Evaluating Generative Language Models in Information Extraction as Subjective Question Correction

Yuchen Fan,Yantao Liu,Zijun Yao,Jifan Yu,Lei Hou,Juanzi Li
2024-04-04
Abstract:Modern Large Language Models (LLMs) have showcased remarkable prowess in various tasks necessitating sophisticated cognitive behaviors. Nevertheless, a paradoxical performance discrepancy is observed, where these models underperform in seemingly elementary tasks like relation extraction and event extraction due to two issues in conventional evaluation. (1) The imprecision of existing evaluation metrics that struggle to effectively gauge semantic consistency between model outputs and ground truth, and (2) The inherent incompleteness of evaluation benchmarks, primarily due to restrictive human annotation schemas, resulting in underestimated LLM performances. Inspired by the principles in subjective question correction, we propose a new evaluation method, SQC-Score. This method innovatively utilizes LLMs, fine-tuned through subjective question correction data, to refine matching between model outputs and golden labels. Additionally, by incorporating a Natural Language Inference (NLI) model, SQC-Score enriches golden labels, addressing benchmark incompleteness by acknowledging correct yet previously omitted answers. Results on three information extraction tasks show that SQC-Score is more preferred by human annotators than the baseline metrics. Utilizing SQC-Score, we conduct a comprehensive evaluation of the state-of-the-art LLMs and provide insights for future research for information extraction. Dataset and associated codes can be accessed at
Computation and Language
What problem does this paper attempt to address?

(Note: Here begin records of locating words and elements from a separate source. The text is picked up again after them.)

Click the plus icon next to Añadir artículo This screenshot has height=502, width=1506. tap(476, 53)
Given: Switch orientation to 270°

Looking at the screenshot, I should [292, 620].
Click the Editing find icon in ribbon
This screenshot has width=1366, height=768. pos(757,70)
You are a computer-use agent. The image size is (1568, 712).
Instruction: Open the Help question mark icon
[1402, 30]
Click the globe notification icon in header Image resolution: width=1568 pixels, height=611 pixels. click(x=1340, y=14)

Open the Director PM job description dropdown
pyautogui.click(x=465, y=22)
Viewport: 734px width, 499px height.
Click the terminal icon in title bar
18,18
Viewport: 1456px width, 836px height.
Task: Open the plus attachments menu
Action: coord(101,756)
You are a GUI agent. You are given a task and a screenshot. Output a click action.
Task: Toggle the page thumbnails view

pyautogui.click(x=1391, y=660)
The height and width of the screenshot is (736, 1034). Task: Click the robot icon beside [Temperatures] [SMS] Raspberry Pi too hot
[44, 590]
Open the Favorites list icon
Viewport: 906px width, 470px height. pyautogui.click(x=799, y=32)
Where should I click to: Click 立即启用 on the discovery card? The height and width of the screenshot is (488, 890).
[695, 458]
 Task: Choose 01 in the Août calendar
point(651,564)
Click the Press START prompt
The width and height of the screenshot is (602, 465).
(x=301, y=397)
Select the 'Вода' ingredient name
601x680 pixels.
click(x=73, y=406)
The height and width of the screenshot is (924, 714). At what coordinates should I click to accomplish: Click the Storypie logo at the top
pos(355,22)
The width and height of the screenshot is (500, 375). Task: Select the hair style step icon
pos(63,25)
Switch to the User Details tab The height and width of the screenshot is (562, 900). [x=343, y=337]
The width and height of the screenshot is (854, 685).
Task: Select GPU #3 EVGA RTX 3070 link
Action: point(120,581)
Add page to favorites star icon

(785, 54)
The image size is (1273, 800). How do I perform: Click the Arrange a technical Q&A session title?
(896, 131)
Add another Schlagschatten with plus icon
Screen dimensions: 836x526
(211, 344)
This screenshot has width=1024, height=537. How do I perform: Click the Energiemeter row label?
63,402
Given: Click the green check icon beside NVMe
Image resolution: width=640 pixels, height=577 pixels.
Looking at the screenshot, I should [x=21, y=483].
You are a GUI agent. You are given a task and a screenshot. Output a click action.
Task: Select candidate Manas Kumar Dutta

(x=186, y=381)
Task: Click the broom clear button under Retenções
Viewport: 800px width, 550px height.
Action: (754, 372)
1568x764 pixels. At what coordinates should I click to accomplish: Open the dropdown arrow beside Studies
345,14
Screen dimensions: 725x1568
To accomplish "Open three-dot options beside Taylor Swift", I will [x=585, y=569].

This paper explores the problem of poor performance of modern large-scale language models (LLMs) in information extraction tasks, despite their excellent performance in tasks requiring complex cognitive behaviors. The authors identify two main issues with existing evaluation methods: the inaccuracy of evaluation metrics, which fail to effectively measure the semantic consistency between model outputs and ground truth answers, and the incompleteness of evaluation benchmarks, which underestimate the performance of LLMs due to limitations in manual annotation patterns. To address these issues, the paper proposes a new evaluation method called SQC-Score. This method improves the matching between model outputs and gold labels by utilizing LLMs fine-tuned with subjectively corrected data. Additionally, by combining with natural language inference (NLI) models, SQC-Score enriches the gold labels by considering correct but overlooked answers, thereby compensating for the incompleteness of benchmarks. Experimental results demonstrate that SQC-Score is more favored by human annotators than baseline metrics in three information extraction tasks and can provide a more comprehensive evaluation of the performance of the latest LLMs. The paper also points out that while LLMs show potential in some shallow information extraction tasks, challenges still remain in tasks requiring strict structured information extraction. In summary, this paper aims to provide a more accurate and comprehensive evaluation method through SQC-Score to facilitate the future development of the information extraction field.